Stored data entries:
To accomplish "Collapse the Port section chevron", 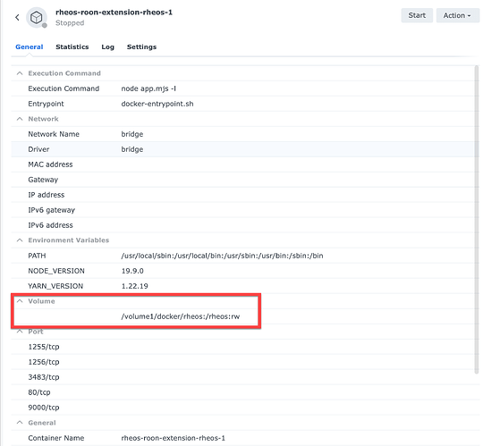I will click(x=20, y=332).

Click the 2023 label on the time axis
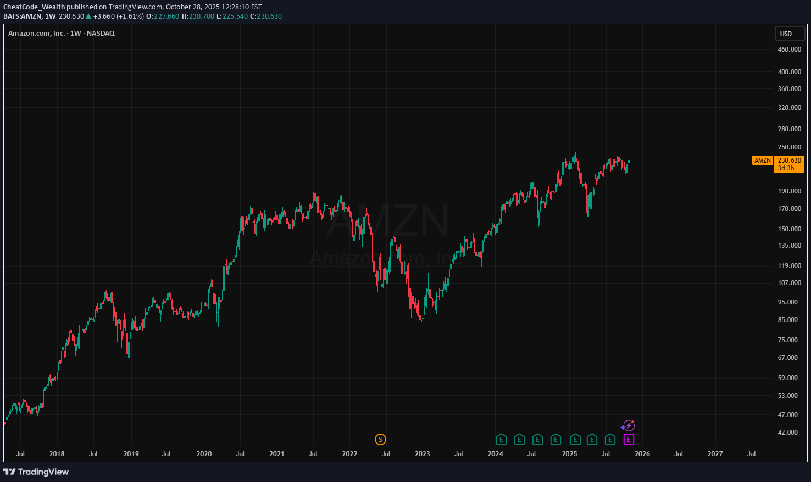[422, 454]
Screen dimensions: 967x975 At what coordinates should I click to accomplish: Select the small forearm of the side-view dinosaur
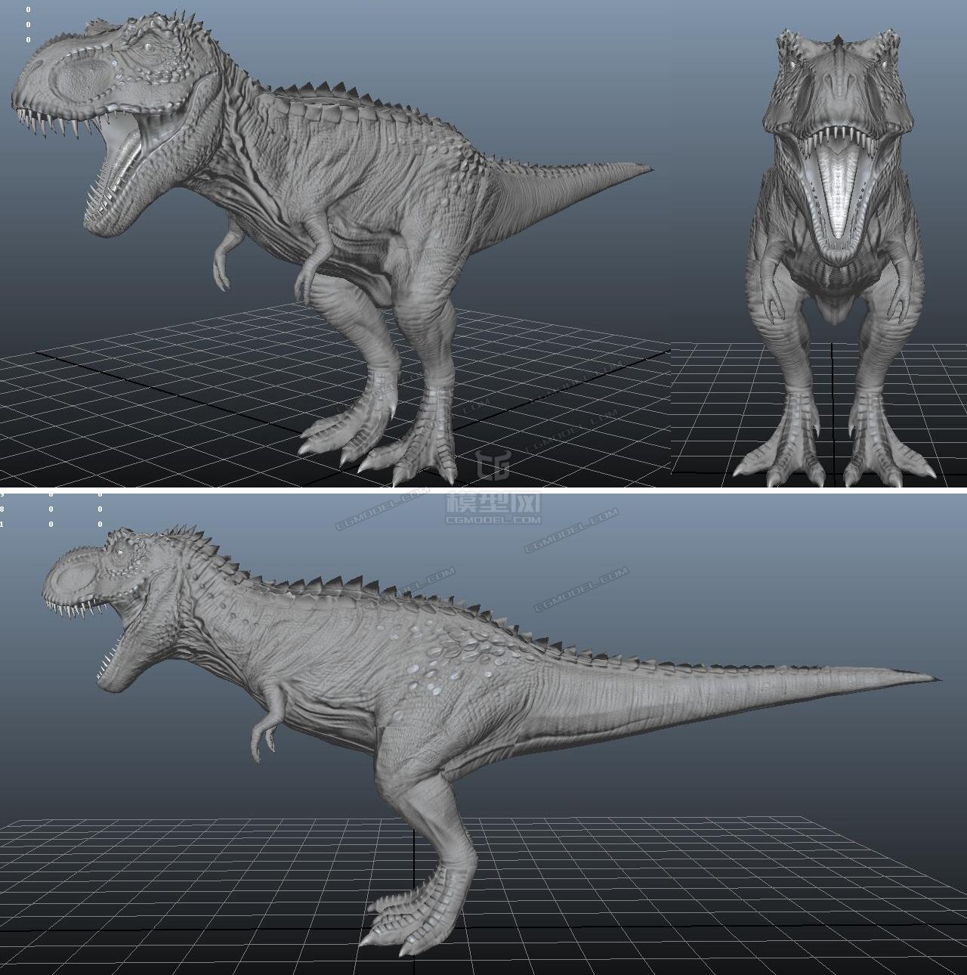269,717
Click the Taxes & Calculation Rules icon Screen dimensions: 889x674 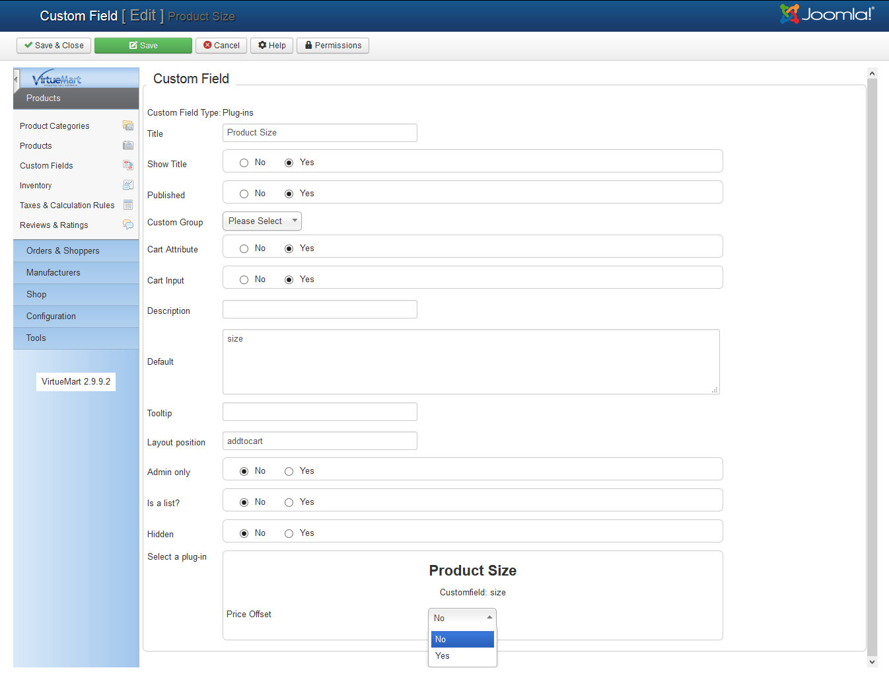[128, 205]
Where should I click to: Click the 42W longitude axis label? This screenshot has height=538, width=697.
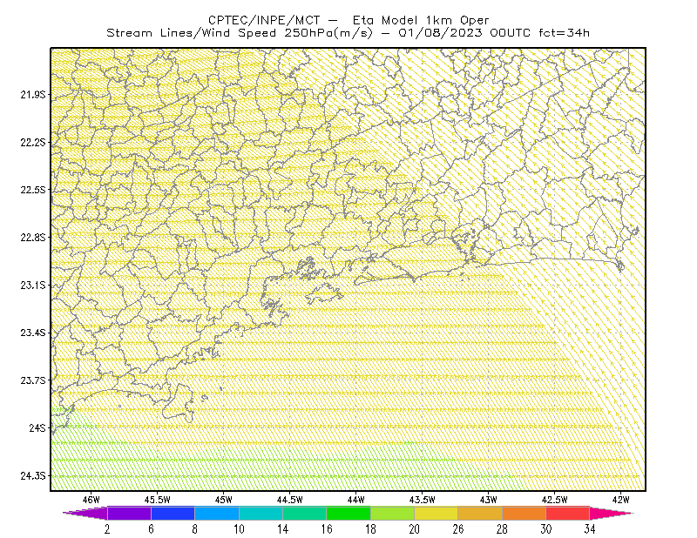click(620, 500)
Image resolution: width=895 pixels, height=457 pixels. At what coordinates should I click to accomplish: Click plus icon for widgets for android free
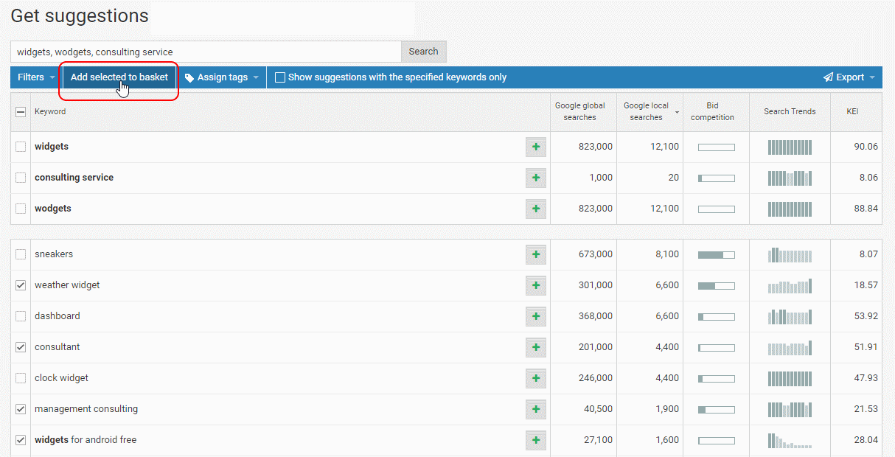point(536,441)
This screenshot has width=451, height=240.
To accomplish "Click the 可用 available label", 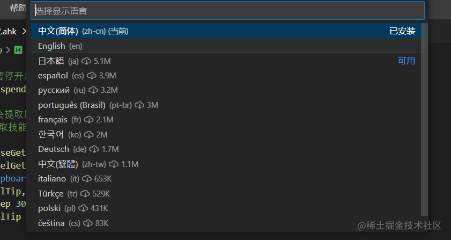I will [x=406, y=61].
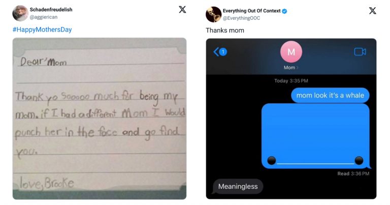The height and width of the screenshot is (205, 390).
Task: Expand Mom contact details chevron
Action: 297,68
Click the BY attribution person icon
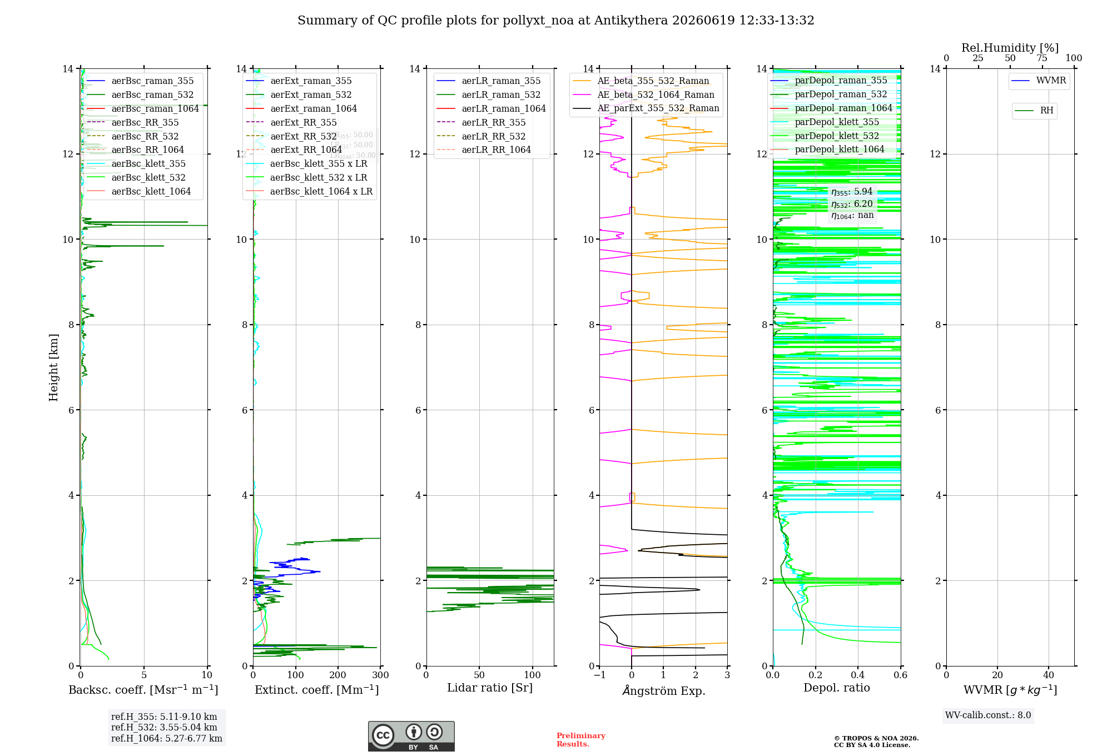 click(x=413, y=732)
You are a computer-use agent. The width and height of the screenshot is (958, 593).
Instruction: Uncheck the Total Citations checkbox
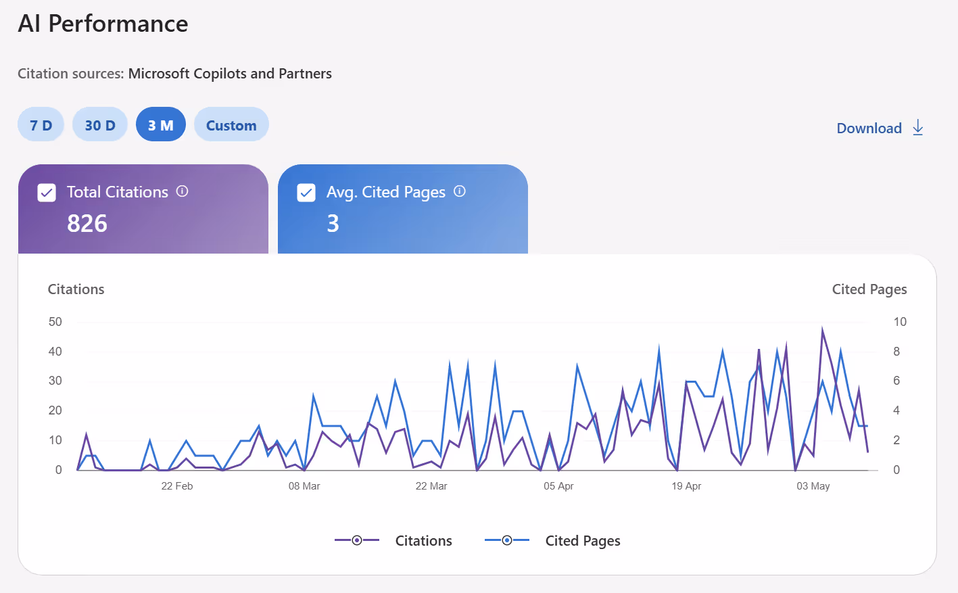coord(47,193)
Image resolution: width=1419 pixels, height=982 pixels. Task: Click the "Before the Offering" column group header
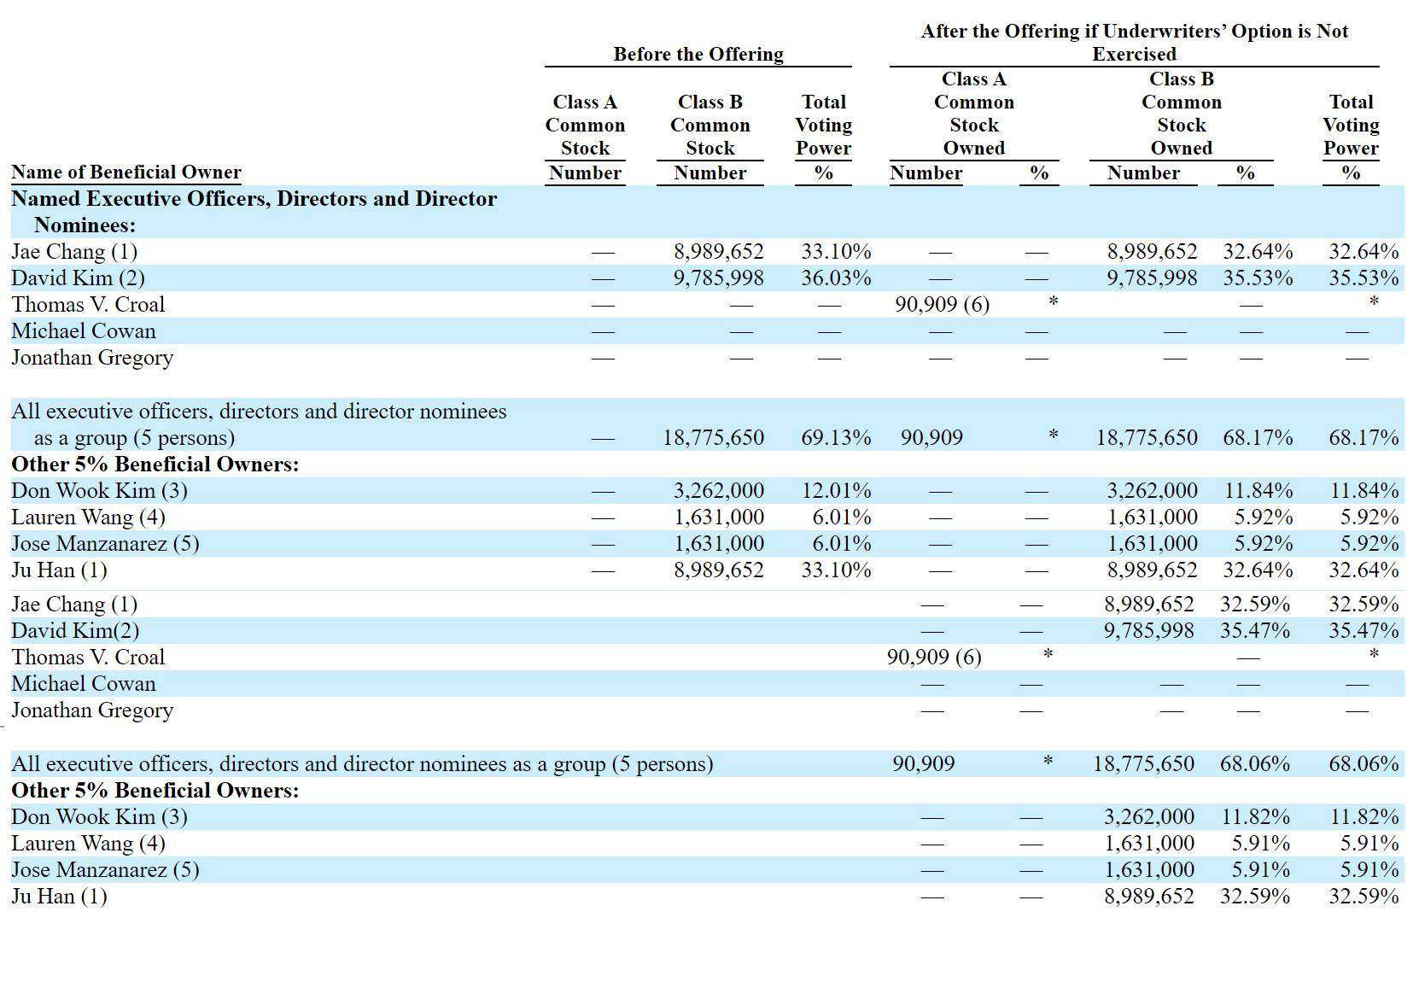click(698, 54)
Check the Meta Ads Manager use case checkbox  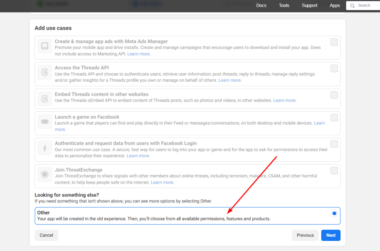(x=334, y=42)
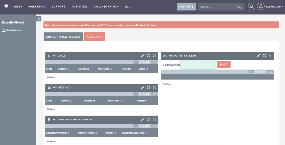Edit the My Activity Stream dashlet
Image resolution: width=285 pixels, height=145 pixels.
click(x=258, y=56)
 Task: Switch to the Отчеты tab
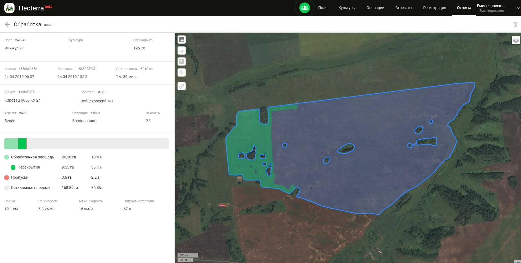click(x=464, y=8)
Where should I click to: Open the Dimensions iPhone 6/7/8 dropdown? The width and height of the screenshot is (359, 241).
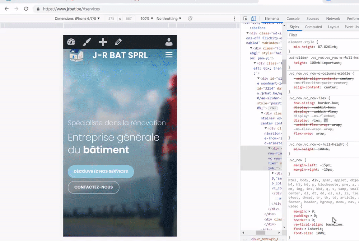[76, 19]
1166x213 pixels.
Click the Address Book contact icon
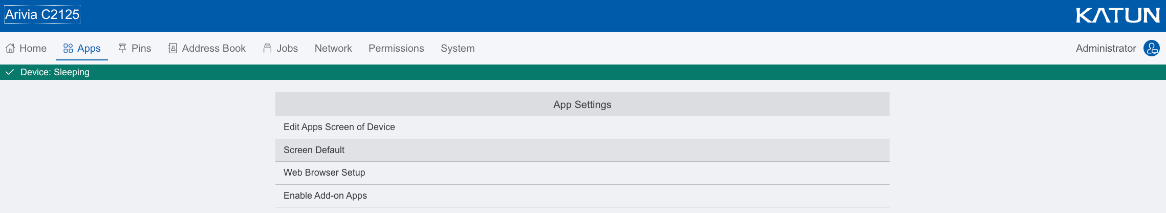pyautogui.click(x=172, y=48)
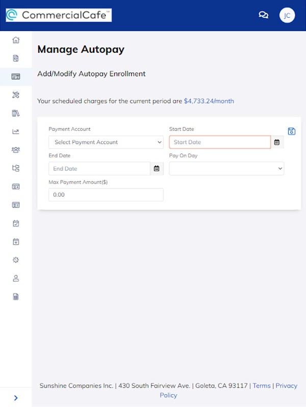Image resolution: width=306 pixels, height=407 pixels.
Task: Open the hierarchy tree icon in sidebar
Action: [x=16, y=168]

YOUR ASSIGNMENT:
Set down only the lines from the one with "Task: Switch to the Отчеты tab" through the end of the entries, exactly as they appear, leaving out each picture.

RESPONSE AREA:
 Task: Switch to the Отчеты tab
click(x=464, y=8)
Where should I click to: Open the Dimensions iPhone 6/7/8 dropdown? The width and height of the screenshot is (359, 241).
[76, 19]
1166x213 pixels.
Click the Address Book contact icon
pyautogui.click(x=172, y=48)
Image resolution: width=306 pixels, height=407 pixels.
Task: Open the hierarchy tree icon in sidebar
Action: [x=16, y=168]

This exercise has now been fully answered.